A data-driven machine learning approach provided valuable insights into the key cost drivers of RT injuries across different quantiles of the cost distribution. Our findings indicate that high-cost patients were more likely to be older, retired, have lower education levels, higher somatic symptom severity, lower HRQoL, higher ISS, and lower GCS. These insights may help policymakers prioritize resource allocation and implement targeted interventions for high-risk groups—particularly older adults and those with more severe physical and psychological conditions—to reduce healthcare costs.

Funding Statement

This study was funded by a research grant from the Canadian Institutes of Health Research (grant # 461108).

Data Sharing Statement

Access to data provided by the Data Stewards is subject to approval but can be requested for research projects through the British Columbia Ministry of Health (the designated Data Steward) or their authorized service providers (Population Data BC). The following data sets were used in this study: Fee for Service (MSP); Discharge Abstract Database (DAD); National Ambulatory Care Reporting System (NACRS); Pharmanet. You can find further information regarding these data sets by visiting the PopData project webpage at: https://my.popdata.bc.ca/project_listings/21-100/collection_approval_dates. All inferences, opinions, and conclusions drawn in this publication are those of the author(s), and do not reflect the opinions or policies of the Data Steward(s).

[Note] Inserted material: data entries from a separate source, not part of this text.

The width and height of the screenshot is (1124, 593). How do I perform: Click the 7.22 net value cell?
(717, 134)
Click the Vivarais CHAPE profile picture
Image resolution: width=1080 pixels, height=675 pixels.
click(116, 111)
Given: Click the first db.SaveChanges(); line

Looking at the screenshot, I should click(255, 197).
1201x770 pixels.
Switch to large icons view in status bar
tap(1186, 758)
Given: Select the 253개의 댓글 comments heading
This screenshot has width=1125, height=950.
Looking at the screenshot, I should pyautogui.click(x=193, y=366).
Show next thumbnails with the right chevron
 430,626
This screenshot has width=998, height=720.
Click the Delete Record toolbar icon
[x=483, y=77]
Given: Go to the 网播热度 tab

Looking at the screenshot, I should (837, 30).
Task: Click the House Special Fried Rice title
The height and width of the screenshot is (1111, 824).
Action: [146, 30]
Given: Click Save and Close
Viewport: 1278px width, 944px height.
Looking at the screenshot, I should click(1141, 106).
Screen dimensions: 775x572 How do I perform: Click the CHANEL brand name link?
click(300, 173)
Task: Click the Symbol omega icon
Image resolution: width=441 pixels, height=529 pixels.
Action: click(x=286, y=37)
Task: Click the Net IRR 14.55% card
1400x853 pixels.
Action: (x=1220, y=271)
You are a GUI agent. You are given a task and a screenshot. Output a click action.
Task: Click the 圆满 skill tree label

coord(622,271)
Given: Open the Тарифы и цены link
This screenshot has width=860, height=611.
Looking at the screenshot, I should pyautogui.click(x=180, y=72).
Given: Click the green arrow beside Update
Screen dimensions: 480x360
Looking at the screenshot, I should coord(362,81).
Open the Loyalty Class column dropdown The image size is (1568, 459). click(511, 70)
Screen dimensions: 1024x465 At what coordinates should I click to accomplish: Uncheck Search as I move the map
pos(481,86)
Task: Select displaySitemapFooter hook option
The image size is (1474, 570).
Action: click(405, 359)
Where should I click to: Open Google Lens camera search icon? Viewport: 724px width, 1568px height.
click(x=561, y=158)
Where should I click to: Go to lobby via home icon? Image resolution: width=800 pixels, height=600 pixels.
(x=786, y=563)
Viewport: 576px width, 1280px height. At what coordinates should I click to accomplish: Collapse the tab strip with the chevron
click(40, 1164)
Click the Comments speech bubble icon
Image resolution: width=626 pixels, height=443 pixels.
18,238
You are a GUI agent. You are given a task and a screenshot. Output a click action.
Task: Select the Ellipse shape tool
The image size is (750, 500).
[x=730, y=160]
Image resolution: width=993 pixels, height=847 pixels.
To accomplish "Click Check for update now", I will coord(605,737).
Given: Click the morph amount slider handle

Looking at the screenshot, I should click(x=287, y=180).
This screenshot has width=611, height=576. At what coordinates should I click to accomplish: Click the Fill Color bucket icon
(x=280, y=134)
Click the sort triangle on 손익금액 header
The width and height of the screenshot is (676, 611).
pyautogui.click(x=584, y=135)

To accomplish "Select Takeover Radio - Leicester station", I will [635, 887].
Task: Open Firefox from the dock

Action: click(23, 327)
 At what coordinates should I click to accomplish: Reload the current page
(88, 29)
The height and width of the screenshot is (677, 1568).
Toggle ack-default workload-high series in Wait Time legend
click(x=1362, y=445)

Ethics Approval and Consent to Participate

This study was approved by the research ethics board of the University of British Columbia (H18-00284). Participants provided informed written or verbal consent. For minors (16–18 years old), parental/guardian permission was obtained in addition to participant assent. For participants unable to provide consent (eg, comatose), proxy consent was obtained from a designated caregiver. All methods were carried out in accordance with relevant guidelines and regulations.

Disclosure

The authors report no conflicts of interest for this work.